The decision to include the hospital follows a disagreement between city and county officials over the county's plans to lease 130 acres of the hospital's grounds off Imperial Highway to private developers.
Although the county wants to lease the hospital land for business offices and manufacturing, city officials have objected, saying such a development would challenge similar projects that the city's Redevelopment Agency is planning for Firestone Boulevard.
The disagreement prompted county officials to consider other uses for the land that included a jail for 2,000 inmates, a 300-bed jail hospital with a number of psychiatric beds, and a warehouse that would store toxic chemicals.
By including the hospital in a redevelopment district, the redevelopment agency would have control over development of the land, city officials said. A redevelopment agency has the power to finance and approve all development as well as condemn property. Without one, the city's control would be limited to having the county conform to city zoning laws.
The proposed expansion would include 143 acres on the east side of Firestone that contains the Stonewood Shopping Center, Rio San Gabriel Park, and commercial land that city officails have proposed using for an auto mall.
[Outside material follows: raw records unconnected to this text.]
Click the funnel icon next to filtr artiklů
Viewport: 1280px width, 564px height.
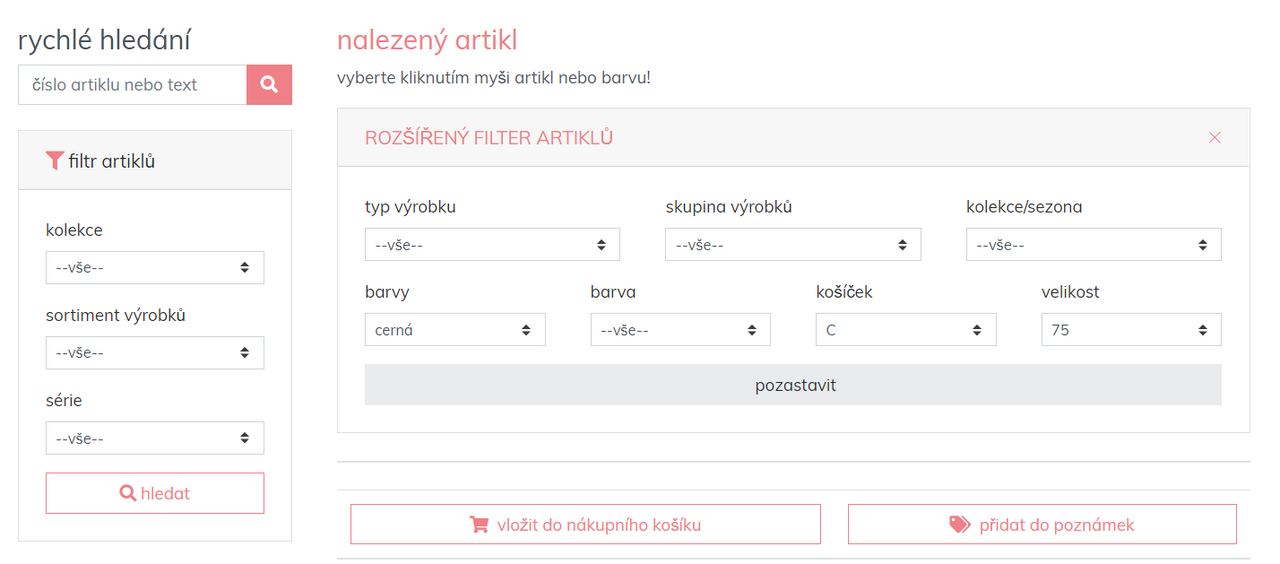[55, 161]
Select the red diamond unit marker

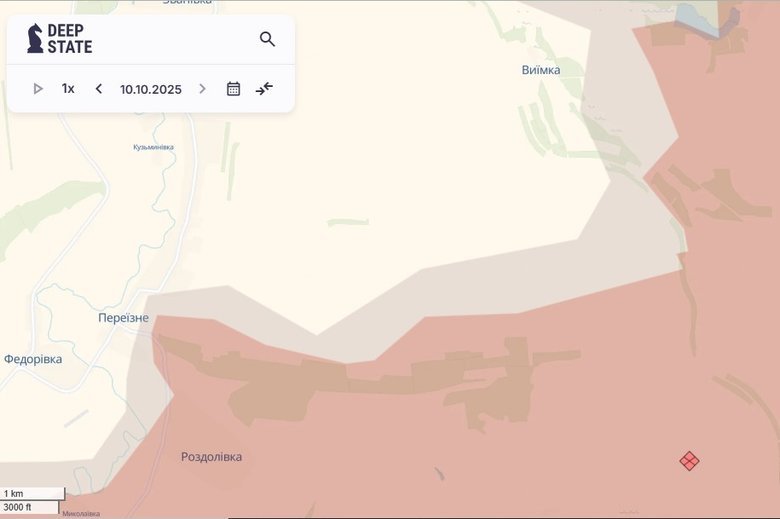689,460
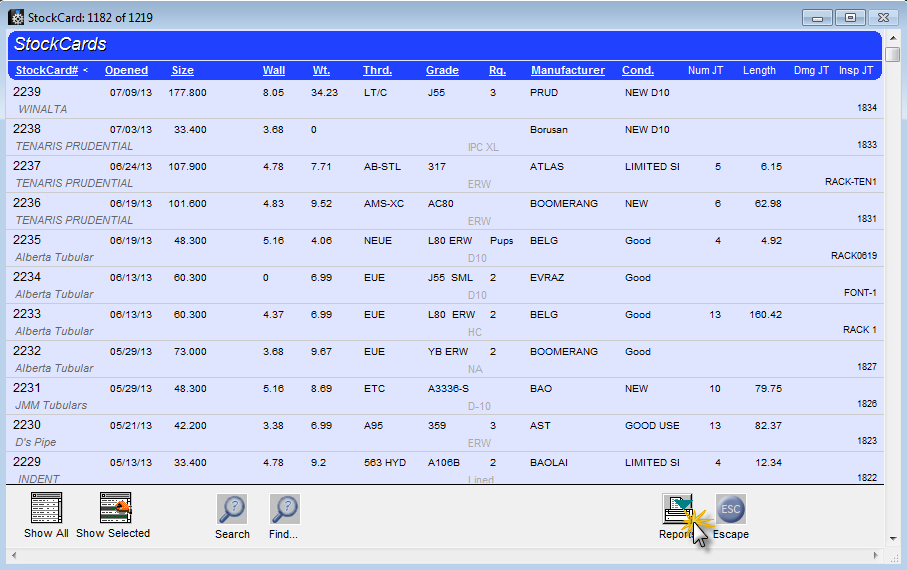Screen dimensions: 907x570
Task: Click the Size column header
Action: tap(182, 71)
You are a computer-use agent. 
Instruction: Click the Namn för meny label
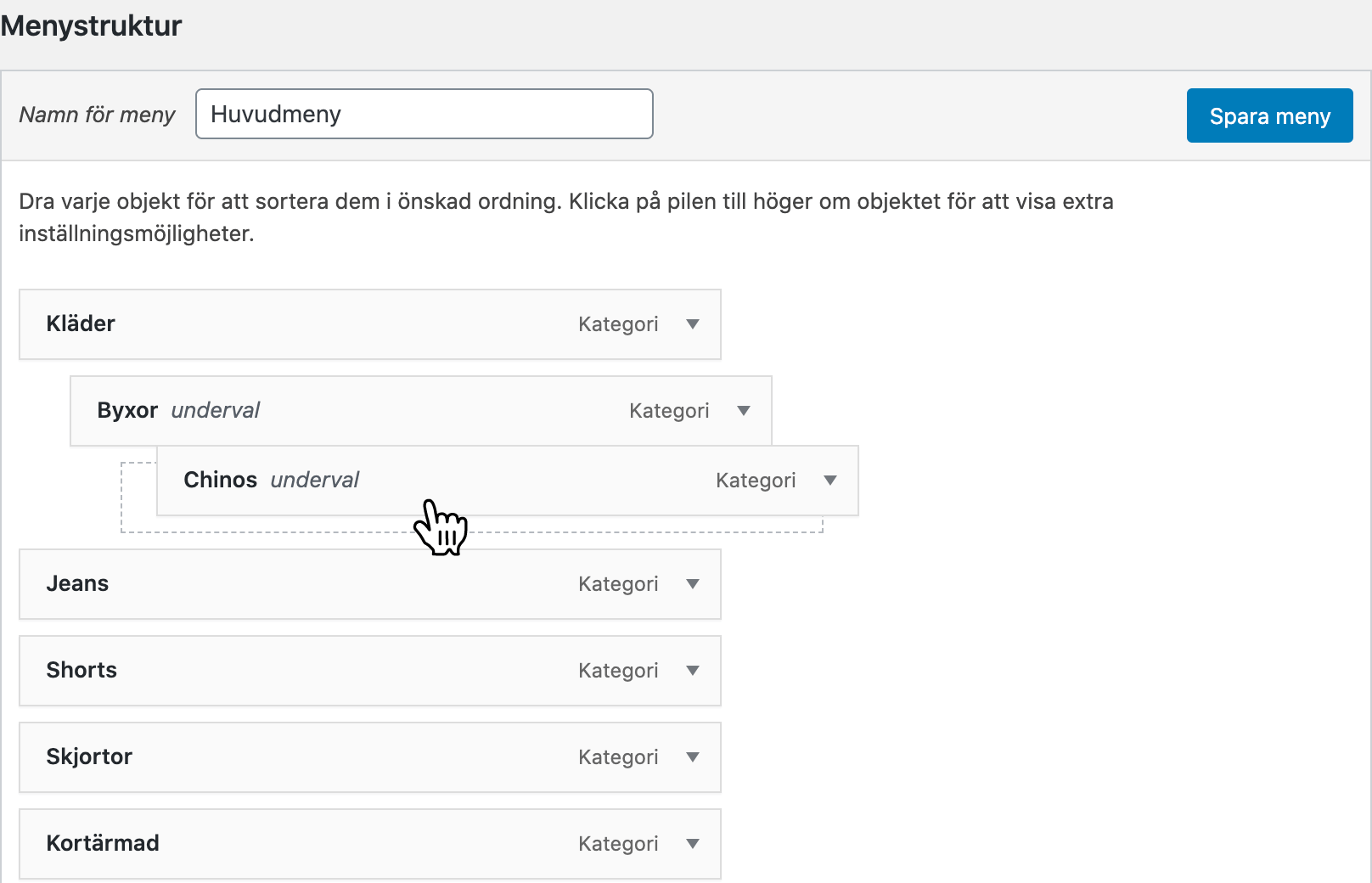tap(97, 115)
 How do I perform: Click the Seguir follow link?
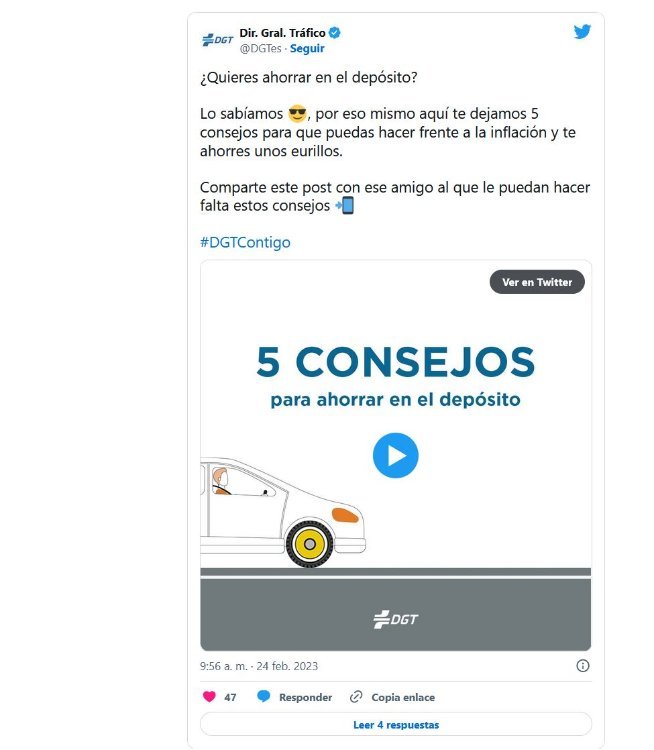click(307, 49)
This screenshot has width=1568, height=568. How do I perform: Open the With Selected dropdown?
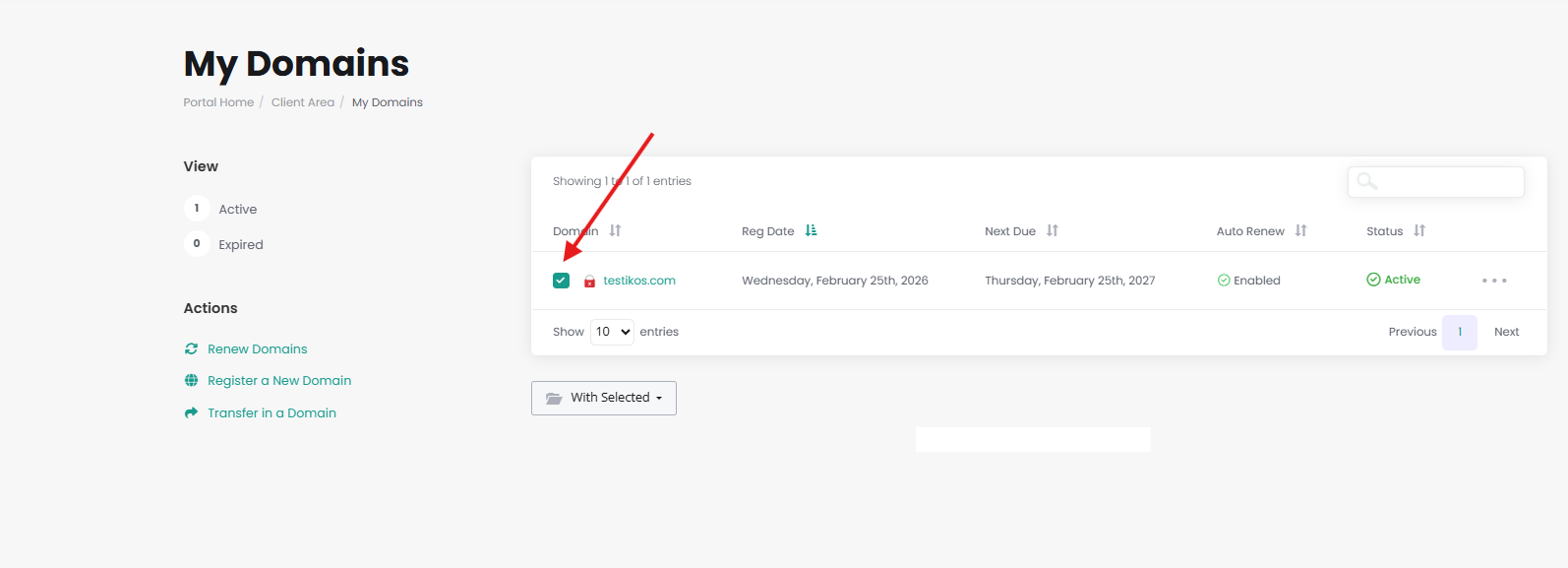tap(604, 398)
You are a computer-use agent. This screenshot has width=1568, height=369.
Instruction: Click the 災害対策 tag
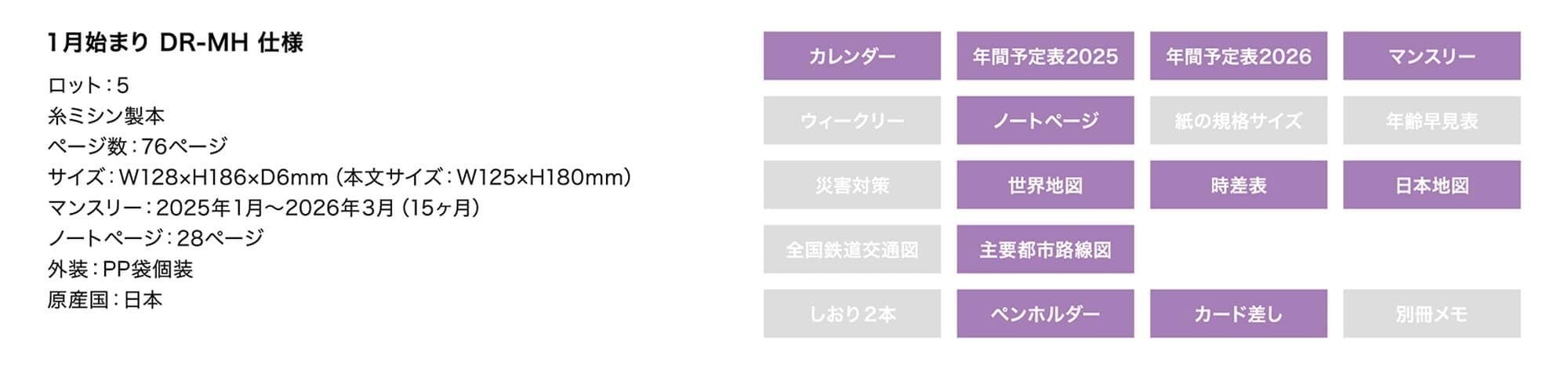(x=851, y=185)
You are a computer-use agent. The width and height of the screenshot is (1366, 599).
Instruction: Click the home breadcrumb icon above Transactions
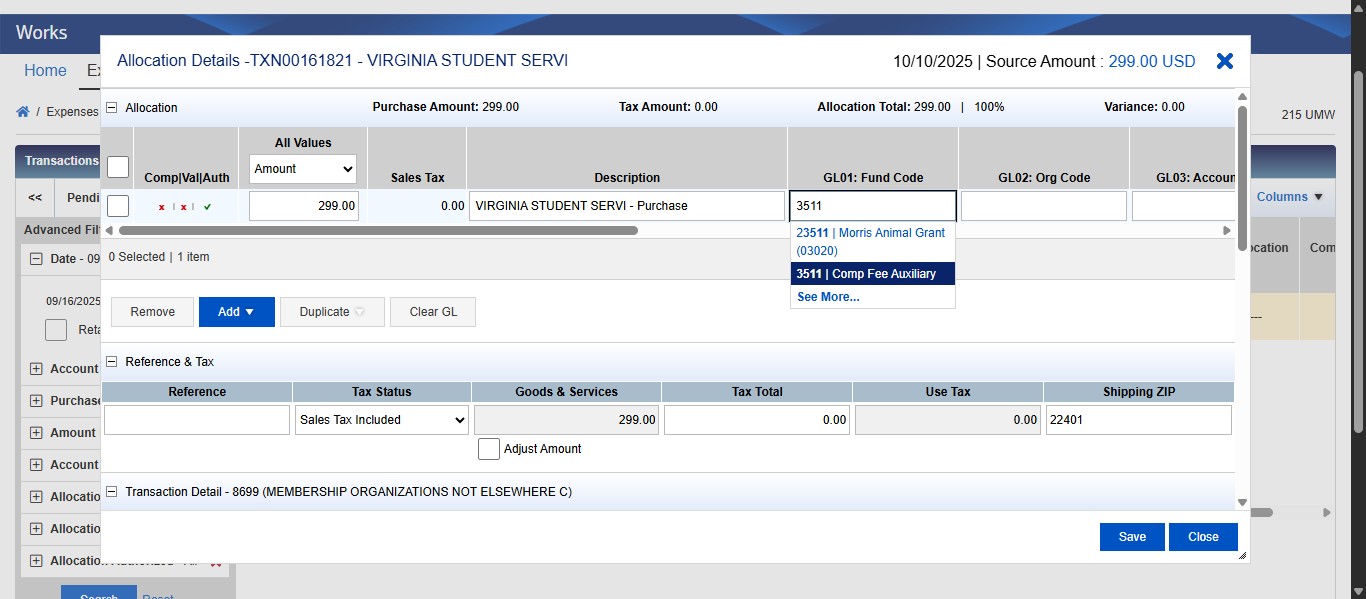(x=22, y=112)
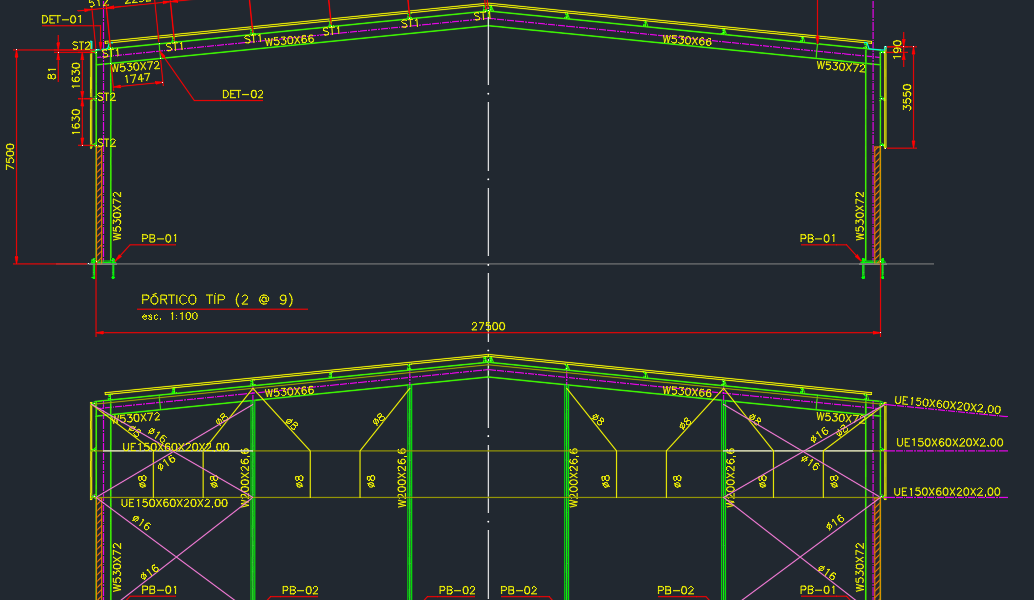Click the DET-01 detail label
Screen dimensions: 1034x600
click(61, 19)
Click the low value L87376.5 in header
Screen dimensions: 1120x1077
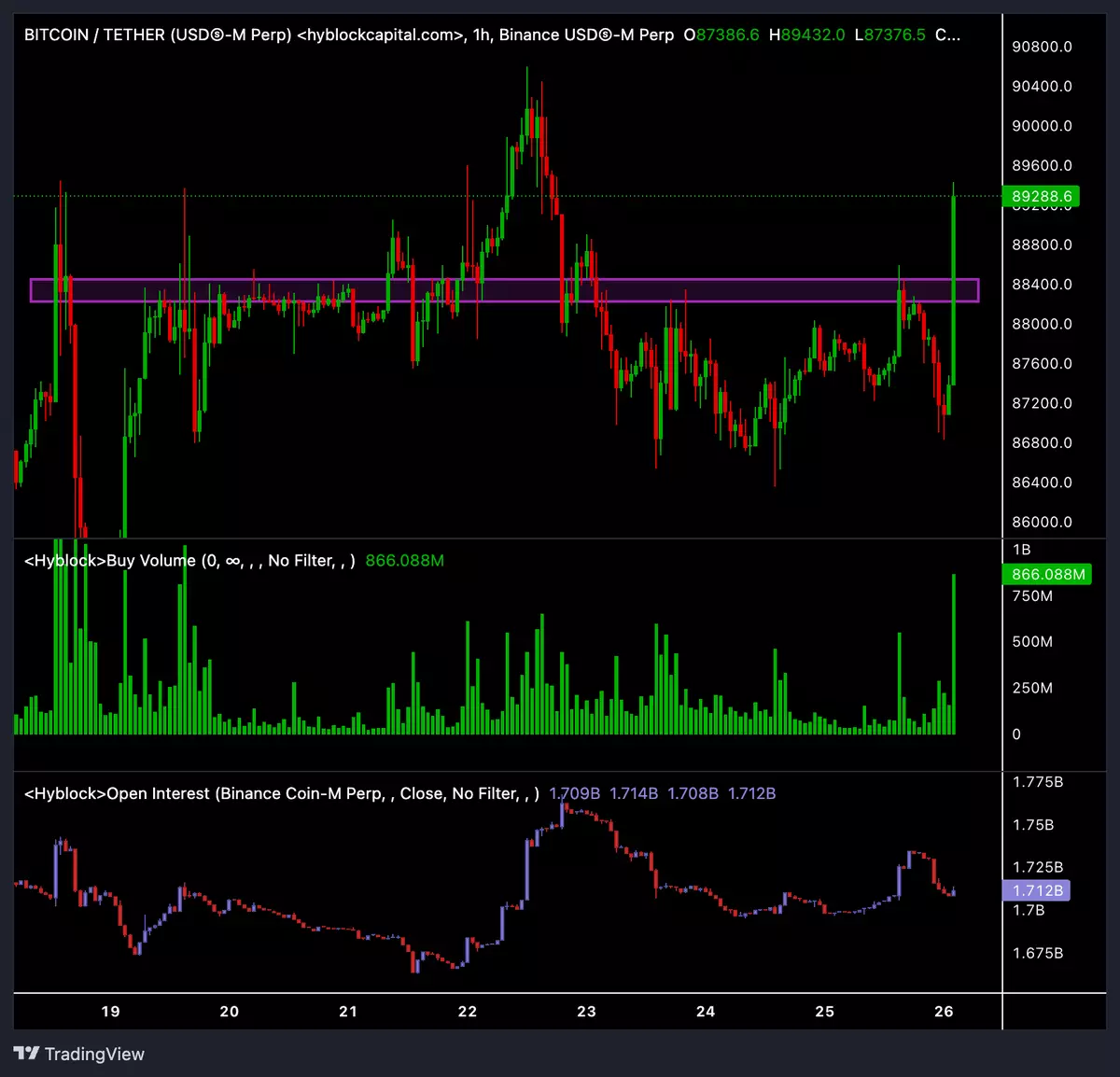pos(889,35)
A second parcel of 255 acres of commercial land along Woodruff and Garfield avenues includes Columbus High School, while a third parcel contains the 230-acre county-owned hospital located in the southwest end of the city.
"We have an aging community and if we don't keep looking at where we're going, we're going to mess up Downey," council member Diane Boggs said in an interview. It was Boggs who requested that city officials submit plans for expanding the redevelopment district.
The city attempted to include the hospital in a redevelopment district in 1984 but dropped the hospital from the proposal after the county threatened to sue the city. County officials said then they did not want to lose control over development of the land to a redevelopment agency. The latest move caught both county and hospital officials by surprise.
"Downey tends to baffle me," said Tom Hageman, assistant chief deputy to county Supervisor Pete Schabarum. "Are they simply trying to twist our tail?"
Asked if the county would again consider filing a lawsuit against the city, Hageman said: "It's impossible to say without knowing what they (Downey officials) are up to." He said he believes a city redevelopment agency does not have the power to condemn county property, a position disputed by city officials.
Terrell Ford, the hospital's director of planning and program development, said he had no idea that the city planned to include the hospital in a proposed redevelopment district.
"That's very interesting," Ford said.
The plan to include the hospital in the proposed redevelopment district was proposed by Community Development Director James Cutts in response to a request from council member Boggs. Cutts said he he wanted to protect the city from unwanted developments on the hospital grounds such as a prison, a prison hospital, or a toxic-waste dump.
Those uses were proposed by county officials in an intradepartmental memo, that was sent without the knowledge of top county officials to former City Manager Robert (Bud) Ovrom in May.
County officials, however, have said that the memo was misconstrued, and that the county does not plan to implement any of the proposed developments the memo suggests.
The April 26 memo was written by chief analyst Robert Thompson to James Hankla, the county's chief administrative officer. In an interview, Thompson said the memo was a "what-if exercise."
"We had some . . . plans for our property and the City of Downey wasn't happy with those plans so we were exploring other ideas," Thompson said.
The city's redevelopment plans have been dogged by controversy and court battles. The city has an existing 125-acre redevelopment district located in the central city and at the eastern end of Firestone. When the city approved an expansion of that district last year to include 380 acres along Firestone, a residents' group, Downey CARES, sued last July to block the move. Members of the group said they acted to protect their residences from the city's powers of condemnation.
(This time, however, the proposed redevelopment area includes only about a dozen scattered homes and apartment buildings.)